Bizi gündemi değiştirmeye çalışmakla suçluyor.
Soma faciasının "İlk gününde, saatlerinde kıdemli yazar ve muhabirlerini alana yollamak"la övünüyor.
Soma'ya gönderdiği o kıdemli yazarlardan birinin bir TV programındaki korkunç ifadelerini duymuş olsa, herhalde o yazıyı kaleme almazdı.
Gelelim, Berberoğlu yönetimindeki Hürriyet'in kamuoyu nezdindeki imajına.
Gezi'den 17 Aralık'a, MİT darbesinden Soma faciasına kadar şu son birkaç yılda Türkiye'de toplumsal travmalara yol açan tüm olaylarda Hürriyet marjinal grupların peşine takılmadı mı?
Sırf muhalefet olsun diye birkaç yüz, bilemedin birkaç bin tirajlı uçuk gazetelerin haberlerini mal bulmuş mağribi gibi sayfalarına taşımadı mı? Denize düşen yılana sarılır misali.
Enis Berberoğlu'nun yazısında kullandığı ifadeyle, "Medyanın hükümete yeminli muhalif bölümü"nün saflarında, hem de en ön saflarında yer almadı mı? Gönüllü olarak.

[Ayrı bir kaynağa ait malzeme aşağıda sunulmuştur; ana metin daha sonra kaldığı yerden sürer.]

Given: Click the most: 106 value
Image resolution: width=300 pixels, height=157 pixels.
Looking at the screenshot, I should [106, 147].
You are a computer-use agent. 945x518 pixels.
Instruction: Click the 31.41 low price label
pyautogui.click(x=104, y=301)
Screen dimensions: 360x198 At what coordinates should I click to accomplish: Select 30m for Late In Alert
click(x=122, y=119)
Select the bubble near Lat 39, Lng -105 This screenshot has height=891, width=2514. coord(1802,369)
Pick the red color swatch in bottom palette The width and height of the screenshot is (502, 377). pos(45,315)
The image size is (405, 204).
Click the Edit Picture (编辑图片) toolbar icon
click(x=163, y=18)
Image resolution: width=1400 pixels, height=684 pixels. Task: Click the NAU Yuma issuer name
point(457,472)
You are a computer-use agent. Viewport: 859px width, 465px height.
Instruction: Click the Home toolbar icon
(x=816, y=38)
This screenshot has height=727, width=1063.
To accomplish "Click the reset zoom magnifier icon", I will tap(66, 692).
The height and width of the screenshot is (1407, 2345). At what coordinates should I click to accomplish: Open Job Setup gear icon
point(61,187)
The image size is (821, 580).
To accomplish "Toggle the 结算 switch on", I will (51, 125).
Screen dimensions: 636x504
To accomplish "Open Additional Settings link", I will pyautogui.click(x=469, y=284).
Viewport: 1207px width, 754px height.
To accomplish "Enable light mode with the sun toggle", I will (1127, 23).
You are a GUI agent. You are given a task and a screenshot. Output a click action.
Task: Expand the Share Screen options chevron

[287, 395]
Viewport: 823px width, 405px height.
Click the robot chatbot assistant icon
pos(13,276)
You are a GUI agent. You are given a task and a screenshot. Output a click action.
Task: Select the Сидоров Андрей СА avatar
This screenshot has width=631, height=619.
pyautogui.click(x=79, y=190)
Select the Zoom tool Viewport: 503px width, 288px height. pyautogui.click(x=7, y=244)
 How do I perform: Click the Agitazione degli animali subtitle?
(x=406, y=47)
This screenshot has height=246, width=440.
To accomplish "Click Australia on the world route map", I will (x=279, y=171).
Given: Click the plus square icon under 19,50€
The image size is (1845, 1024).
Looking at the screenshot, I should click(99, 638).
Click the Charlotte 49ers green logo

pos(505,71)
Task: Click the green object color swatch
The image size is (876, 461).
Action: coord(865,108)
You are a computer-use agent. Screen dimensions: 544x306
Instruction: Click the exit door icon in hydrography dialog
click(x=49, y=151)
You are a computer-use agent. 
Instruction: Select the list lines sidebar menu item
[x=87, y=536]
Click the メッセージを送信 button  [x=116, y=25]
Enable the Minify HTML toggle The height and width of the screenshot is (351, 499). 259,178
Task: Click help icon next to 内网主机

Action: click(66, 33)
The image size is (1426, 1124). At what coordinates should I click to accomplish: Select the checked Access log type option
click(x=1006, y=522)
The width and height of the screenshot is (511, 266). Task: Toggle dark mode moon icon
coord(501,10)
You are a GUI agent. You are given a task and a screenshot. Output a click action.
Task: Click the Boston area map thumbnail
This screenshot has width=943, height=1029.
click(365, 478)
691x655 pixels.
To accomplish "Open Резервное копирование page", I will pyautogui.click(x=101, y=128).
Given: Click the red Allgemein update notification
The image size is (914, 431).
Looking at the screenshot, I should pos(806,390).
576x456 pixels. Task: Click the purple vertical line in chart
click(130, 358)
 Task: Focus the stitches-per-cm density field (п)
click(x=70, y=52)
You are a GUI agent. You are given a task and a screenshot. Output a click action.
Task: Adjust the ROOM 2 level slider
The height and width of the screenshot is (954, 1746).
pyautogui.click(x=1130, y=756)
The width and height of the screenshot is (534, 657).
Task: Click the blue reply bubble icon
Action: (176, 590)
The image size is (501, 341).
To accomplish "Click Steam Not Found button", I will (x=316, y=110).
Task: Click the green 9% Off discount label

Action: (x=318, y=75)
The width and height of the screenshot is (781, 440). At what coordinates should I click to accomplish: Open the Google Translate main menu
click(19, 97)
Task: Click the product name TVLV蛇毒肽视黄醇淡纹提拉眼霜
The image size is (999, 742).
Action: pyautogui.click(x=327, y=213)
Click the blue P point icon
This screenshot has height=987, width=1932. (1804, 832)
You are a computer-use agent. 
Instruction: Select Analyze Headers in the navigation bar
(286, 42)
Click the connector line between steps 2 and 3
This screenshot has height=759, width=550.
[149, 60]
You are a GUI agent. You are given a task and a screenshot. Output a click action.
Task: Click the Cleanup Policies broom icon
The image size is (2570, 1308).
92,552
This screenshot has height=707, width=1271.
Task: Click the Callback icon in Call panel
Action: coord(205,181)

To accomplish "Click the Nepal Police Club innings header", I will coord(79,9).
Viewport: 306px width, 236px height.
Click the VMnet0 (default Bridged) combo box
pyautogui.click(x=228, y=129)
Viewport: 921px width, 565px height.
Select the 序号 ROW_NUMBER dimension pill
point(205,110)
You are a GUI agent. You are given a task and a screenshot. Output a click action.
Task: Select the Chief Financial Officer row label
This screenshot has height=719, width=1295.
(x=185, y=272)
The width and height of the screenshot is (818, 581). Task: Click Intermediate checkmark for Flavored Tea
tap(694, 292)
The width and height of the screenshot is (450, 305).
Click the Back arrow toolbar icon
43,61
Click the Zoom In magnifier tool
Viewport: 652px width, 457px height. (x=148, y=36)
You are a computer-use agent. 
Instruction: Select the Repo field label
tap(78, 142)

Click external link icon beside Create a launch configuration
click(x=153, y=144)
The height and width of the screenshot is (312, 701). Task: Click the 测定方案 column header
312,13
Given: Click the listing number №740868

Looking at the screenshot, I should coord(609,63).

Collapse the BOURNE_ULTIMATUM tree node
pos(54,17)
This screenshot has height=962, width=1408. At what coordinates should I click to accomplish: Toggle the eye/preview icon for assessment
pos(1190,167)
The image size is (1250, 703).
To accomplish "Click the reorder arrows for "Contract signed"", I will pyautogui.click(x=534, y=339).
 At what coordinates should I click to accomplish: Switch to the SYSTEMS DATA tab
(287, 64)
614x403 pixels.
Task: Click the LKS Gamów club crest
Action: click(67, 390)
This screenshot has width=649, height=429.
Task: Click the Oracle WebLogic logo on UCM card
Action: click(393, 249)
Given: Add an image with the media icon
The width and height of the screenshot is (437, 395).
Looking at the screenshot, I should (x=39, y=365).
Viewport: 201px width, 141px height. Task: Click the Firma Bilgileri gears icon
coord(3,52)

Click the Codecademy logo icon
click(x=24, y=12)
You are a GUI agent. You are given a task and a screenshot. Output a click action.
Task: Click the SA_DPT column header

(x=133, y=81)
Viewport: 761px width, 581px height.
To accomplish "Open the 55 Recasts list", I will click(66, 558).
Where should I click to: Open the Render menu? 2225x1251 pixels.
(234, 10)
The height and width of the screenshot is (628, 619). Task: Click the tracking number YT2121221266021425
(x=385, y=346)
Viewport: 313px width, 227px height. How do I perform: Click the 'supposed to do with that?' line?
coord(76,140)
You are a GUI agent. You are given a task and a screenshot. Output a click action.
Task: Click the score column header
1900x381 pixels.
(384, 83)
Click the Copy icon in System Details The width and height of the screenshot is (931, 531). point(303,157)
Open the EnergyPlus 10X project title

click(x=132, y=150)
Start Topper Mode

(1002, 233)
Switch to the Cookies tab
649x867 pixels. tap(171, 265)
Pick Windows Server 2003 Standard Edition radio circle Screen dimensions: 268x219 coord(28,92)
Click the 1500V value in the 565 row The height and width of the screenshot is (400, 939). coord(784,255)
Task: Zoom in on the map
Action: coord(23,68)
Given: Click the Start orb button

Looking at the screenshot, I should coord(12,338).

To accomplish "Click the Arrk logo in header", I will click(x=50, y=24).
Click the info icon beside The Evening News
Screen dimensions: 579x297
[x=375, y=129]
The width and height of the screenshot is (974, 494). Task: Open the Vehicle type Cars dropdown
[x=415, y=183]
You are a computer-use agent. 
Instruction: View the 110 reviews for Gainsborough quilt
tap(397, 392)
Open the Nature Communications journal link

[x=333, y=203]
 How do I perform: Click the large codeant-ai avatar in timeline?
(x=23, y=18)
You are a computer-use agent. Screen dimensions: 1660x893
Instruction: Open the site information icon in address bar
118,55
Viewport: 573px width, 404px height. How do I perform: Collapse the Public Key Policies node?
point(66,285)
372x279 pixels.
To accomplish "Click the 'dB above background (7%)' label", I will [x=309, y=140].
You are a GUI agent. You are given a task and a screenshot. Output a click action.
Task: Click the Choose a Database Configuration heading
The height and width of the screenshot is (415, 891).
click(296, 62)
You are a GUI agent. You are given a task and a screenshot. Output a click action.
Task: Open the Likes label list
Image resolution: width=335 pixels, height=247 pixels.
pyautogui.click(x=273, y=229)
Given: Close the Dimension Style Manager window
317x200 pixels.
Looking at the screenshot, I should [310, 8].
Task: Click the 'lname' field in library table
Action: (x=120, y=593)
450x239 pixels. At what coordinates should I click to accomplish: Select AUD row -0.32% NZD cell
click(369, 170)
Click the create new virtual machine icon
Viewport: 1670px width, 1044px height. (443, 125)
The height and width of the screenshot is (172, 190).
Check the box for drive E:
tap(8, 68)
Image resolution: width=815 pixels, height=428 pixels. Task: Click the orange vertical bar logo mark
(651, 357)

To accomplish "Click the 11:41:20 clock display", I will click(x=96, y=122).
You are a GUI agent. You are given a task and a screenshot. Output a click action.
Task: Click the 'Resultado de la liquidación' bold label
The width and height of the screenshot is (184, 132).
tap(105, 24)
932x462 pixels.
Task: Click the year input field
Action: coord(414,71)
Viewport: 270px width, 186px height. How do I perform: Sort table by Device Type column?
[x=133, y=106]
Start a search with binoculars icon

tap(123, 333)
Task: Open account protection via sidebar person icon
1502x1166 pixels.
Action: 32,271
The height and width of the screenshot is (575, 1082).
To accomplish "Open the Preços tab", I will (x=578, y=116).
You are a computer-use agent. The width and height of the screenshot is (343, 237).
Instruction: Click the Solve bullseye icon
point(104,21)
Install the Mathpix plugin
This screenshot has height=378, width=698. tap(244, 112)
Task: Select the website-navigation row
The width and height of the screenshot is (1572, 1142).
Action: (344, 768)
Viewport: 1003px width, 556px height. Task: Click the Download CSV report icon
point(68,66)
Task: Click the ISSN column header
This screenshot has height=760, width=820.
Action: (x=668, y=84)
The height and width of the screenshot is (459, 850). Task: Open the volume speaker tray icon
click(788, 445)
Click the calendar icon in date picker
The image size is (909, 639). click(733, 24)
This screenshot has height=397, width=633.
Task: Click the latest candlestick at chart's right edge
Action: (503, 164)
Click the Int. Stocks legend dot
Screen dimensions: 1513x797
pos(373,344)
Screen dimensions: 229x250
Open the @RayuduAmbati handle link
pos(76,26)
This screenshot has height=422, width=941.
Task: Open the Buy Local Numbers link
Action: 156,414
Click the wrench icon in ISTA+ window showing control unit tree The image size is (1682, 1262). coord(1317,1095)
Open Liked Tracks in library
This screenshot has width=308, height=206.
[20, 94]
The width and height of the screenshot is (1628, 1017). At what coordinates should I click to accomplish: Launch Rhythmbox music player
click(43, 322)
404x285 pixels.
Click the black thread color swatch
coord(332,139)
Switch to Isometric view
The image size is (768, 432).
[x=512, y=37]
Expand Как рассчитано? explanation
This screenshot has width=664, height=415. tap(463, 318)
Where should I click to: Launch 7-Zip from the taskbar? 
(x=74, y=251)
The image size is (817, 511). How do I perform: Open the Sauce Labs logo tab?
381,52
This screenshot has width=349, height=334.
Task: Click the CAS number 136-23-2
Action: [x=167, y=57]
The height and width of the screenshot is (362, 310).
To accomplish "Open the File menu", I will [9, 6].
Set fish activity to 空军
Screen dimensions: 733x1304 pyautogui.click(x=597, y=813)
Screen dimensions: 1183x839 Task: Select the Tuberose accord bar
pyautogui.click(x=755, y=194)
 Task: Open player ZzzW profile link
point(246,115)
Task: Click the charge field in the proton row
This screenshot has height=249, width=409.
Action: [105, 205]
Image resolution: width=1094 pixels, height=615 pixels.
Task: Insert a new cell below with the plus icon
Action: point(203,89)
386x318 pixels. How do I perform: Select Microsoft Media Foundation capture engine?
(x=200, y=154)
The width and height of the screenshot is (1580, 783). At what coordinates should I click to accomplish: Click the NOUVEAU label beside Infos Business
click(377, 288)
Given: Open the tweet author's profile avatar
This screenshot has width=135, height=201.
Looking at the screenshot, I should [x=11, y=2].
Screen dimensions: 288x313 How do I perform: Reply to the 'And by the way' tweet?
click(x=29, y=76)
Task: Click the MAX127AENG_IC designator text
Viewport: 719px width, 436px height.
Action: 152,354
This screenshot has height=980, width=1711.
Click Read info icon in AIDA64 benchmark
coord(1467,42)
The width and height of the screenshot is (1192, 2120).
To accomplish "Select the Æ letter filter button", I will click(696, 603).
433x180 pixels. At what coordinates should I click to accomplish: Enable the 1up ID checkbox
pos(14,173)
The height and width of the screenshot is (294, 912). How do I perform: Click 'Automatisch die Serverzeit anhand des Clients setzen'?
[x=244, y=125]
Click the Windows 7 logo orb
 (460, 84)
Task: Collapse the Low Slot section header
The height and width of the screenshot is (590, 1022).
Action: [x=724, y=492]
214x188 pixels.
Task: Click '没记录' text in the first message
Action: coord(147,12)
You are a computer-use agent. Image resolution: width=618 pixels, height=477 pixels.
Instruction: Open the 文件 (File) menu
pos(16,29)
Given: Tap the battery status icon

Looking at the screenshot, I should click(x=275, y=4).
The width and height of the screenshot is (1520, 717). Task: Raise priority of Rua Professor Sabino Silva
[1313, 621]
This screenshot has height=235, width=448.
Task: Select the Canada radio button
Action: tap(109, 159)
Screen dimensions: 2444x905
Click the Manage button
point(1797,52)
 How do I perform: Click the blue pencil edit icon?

Seve seve. Yıllardır.
Salt iktidara muhalefet edebilmek, sırf hükümeti örseleyebilmek için her türlü yalana, iftiraya, entrikaya, manipülasyona sadece kapılarını değil, sayfalarını da ardına kadar açmadı mı?
Paralel Yapı'nın medyasıyla kol kola girip 17 Aralık sürecinde adeta Gülenciler'in misyonerliğine soyunmadı mı?